バルブはチタン素材で、アルミ素材のLP580-2用より軽量化。また、新型の吸気マニフォールドや、排気抵抗の少ないエグゾーストも加わりより万全に。量産エンジンとしてはもっともレスポンスに優れ、甘美に回るもののひとつだといえる。

その他の部分の変更はわずかだ。サスペンションはほかのウラカンと同じく、前後ダブルウィッシュボーン。パッシブダンパーが標準装備で、磁性流体ダンパーがオプション設定される。

RWDではスタビライザーやスプリングがソフトになり、軽くなったフロントではそれがとくに顕著だ。相対的にリアのほうが硬くなるセッティングは、ハンドリングがより楽しいものになるバランス。これは歓迎すべき点だ。

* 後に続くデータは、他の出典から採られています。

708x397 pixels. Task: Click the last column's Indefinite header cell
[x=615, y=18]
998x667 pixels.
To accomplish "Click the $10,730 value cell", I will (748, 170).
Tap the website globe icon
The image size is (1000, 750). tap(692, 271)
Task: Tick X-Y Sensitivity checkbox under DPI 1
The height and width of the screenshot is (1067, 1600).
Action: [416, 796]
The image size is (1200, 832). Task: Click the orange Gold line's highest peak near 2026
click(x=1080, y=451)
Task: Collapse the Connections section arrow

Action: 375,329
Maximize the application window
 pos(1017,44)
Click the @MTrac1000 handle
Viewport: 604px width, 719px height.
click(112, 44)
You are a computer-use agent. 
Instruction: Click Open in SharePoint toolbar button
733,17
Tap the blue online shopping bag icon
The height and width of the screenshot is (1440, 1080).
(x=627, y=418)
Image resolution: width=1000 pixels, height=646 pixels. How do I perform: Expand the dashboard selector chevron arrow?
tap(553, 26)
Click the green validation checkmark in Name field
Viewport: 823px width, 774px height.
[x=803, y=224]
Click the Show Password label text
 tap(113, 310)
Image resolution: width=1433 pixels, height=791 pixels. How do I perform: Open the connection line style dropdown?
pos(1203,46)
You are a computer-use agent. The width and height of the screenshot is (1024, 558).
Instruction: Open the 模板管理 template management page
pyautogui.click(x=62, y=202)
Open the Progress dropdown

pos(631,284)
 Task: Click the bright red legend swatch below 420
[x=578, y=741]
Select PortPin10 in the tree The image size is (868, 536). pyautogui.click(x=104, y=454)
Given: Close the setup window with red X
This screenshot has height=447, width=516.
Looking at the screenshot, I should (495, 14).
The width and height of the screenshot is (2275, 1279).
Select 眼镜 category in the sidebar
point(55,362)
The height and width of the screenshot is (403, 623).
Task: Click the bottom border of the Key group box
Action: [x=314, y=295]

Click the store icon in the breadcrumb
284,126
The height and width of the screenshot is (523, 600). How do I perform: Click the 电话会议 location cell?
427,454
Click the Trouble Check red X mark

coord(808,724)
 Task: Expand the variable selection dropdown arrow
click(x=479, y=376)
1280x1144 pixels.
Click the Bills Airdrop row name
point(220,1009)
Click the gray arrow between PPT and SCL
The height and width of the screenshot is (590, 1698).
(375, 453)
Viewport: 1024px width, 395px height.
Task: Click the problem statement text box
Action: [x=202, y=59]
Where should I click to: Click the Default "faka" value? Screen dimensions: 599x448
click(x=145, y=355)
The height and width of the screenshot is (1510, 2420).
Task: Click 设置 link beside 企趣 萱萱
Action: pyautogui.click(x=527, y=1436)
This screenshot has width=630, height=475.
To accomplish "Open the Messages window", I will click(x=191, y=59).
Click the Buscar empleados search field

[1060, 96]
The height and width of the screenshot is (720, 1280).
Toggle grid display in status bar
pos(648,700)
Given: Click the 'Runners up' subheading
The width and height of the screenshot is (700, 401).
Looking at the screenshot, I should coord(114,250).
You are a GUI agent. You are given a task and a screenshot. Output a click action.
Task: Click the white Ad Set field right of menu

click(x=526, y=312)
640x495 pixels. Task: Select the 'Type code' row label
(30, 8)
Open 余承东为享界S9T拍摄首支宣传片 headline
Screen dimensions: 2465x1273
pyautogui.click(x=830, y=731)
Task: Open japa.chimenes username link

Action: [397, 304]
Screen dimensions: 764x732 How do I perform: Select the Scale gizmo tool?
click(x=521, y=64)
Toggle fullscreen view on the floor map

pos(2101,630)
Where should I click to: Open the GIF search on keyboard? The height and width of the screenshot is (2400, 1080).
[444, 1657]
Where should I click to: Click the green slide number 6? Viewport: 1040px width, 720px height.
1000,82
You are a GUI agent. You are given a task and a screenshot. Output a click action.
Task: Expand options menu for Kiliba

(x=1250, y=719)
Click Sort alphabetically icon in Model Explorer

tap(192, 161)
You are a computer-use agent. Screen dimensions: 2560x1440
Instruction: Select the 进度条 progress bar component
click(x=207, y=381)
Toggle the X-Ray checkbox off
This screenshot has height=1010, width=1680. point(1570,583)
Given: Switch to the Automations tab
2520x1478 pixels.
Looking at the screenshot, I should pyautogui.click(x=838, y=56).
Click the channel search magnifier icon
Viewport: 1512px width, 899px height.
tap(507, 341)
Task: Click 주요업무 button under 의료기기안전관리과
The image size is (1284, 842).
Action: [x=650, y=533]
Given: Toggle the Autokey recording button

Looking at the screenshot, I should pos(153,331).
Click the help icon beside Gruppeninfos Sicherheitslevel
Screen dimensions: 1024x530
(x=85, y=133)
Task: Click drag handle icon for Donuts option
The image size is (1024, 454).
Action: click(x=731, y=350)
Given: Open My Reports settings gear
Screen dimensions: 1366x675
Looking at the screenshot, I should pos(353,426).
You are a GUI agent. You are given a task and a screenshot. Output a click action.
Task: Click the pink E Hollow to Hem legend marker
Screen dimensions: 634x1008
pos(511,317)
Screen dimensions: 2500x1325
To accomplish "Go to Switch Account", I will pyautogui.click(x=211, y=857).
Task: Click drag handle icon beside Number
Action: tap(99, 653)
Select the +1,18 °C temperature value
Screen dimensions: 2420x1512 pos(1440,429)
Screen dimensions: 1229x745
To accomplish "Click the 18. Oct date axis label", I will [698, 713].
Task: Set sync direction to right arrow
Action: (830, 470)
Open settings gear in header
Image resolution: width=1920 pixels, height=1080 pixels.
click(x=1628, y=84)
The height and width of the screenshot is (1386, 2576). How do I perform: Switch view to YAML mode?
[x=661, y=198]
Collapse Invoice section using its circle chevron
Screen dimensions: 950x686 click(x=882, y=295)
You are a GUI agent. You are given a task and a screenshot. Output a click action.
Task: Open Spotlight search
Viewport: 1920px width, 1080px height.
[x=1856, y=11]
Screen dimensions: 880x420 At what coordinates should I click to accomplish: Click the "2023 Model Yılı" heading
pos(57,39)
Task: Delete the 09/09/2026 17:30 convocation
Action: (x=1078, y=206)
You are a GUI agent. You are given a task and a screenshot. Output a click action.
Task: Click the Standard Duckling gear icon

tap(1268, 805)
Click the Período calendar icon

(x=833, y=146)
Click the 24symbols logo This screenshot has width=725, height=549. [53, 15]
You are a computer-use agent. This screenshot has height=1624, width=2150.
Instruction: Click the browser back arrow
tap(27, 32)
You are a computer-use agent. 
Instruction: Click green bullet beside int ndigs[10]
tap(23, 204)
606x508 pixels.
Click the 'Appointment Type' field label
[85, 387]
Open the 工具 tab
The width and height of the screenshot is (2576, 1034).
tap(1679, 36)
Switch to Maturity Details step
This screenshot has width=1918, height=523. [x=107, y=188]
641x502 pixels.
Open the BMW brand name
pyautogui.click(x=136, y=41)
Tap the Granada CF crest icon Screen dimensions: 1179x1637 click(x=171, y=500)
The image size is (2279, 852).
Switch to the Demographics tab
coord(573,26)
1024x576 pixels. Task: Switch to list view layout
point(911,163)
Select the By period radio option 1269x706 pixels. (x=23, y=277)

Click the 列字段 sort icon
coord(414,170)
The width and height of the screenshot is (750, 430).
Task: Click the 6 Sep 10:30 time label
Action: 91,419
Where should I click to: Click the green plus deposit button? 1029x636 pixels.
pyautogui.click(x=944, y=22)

ブレーキはウラカン・エヴォの4WDモデルでは標準装備であるカーボンセラミックディスクから、直径を縮小した鋳鉄ディスクへ変更。シャシーの電子制御デバイスであるLDVIは、RWDでは省かれた。これはエヴォで新採用されたシステムで、トルクベクタリングや速度感応式の可変ギア比ステアリング、アジリティと高速安定性をともに高める後輪操舵を組み合わせたものだ。

ウラカンのエントリーモデルは全体的にシンプルさを追求しており、おそらくはより無駄のない仕様を目指した結果、こういった内容になったのだろう。